How To Keep Your Dog From Getting Lost

Lost Dog Awareness Day is April 23. We want to provide tips on how to keep your dog from getting lost — today and every day! Raising awareness and celebrating reunions is another purpose of Lost Dog Awareness Day.

Did you know:

  1. Every three seconds a family pet is lost
  2. More than ten million pets are lost a year
  3. Only one in ten pets are found

Please don’t let your pet become a statistic. Keep them safe. Microchips and collars with up-to-date tags will keep your pet safer and increase the chance of a reunion.

How To Keep Your Dog From Getting Lost

Keep Your Dog From Getting Lost Or Stolen

The Fourth of July, Halloween and New Year’s Eve are peak times for lost dogs. Many dogs fear fireworks and July Fourth and New Year’s Eve fireworks lead to lost dogs. Dogs bolt from their owners and dash into the night. Halloween is another frightening time for dogs. The little goblins and ghouls coming to the door can scare them and they may run out the open door.

How To Keep Your Dog From Getting Lost

Here are some of our favorite tips:

  1. Keep your dog on a leash when you are out of doors. If you’re in a fenced in area, your dog may be safe to run off-leash, but check for any holes in the fence and make sure it’s tall enough that your dog can’t jump over. A leash and a collar with your contact information are two of the best safety items you can have to protect your dog.
  2. Don’t open the door if your dog is right at your feet.
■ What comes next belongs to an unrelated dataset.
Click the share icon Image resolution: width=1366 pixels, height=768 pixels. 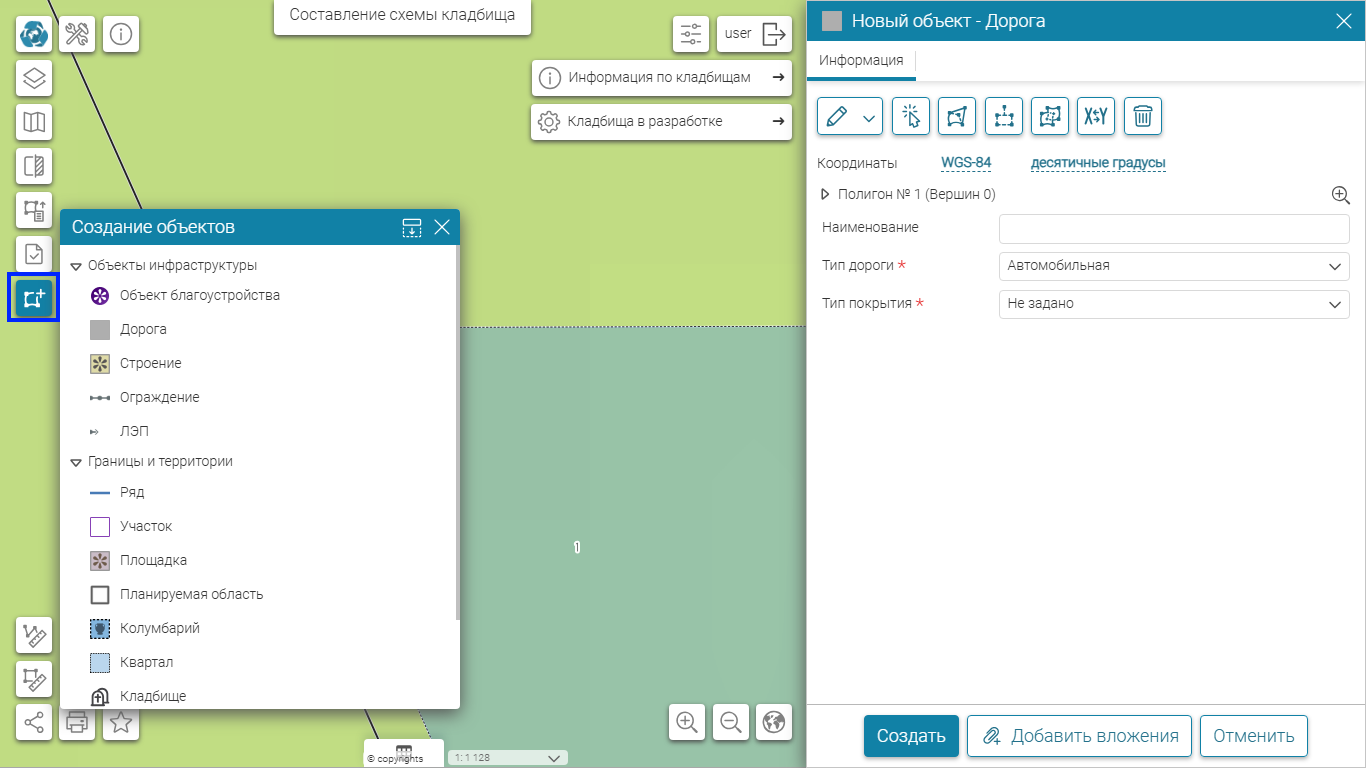(34, 722)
Move your dog away from the door before you open it. Keep her on a leash when you open the door so she can’t bolt out of it.
  3. Don’t leave your dog alone outside. Thefts of dogs appears to be on the rise and leaving your dog outside, unsupervised could be a recipe for theft. We’ve seen people who tie their dog’s leash to a park bench when they go inside a store, please don’t do this.
  4. Don’t leave your dog alone in a car. Not only is this dangerous because of the risk of death because of the heated car, someone could break the car window and steal your dog.
  5. Protect and supervise your dog at all times. Dogs will be dogs and even the most well-trained dog. Your dog could see an object — a bird, a squirrel — and his prey drive kicks in and he could run away.

Measures pet parents can take to enhance their dog’s safety

Here are ways to protect your pet and to help ensure a happy reunion.

How To Keep Your Dog From Getting Lost

Microchip your dog. Ask your veterinarian about the pros and cons of microchipping then make an informed decision. Microchipping is a permanent way to protect your dog. Remember, a microchip is not a GPS device and it doesn’t allow you to “track” your lost dog.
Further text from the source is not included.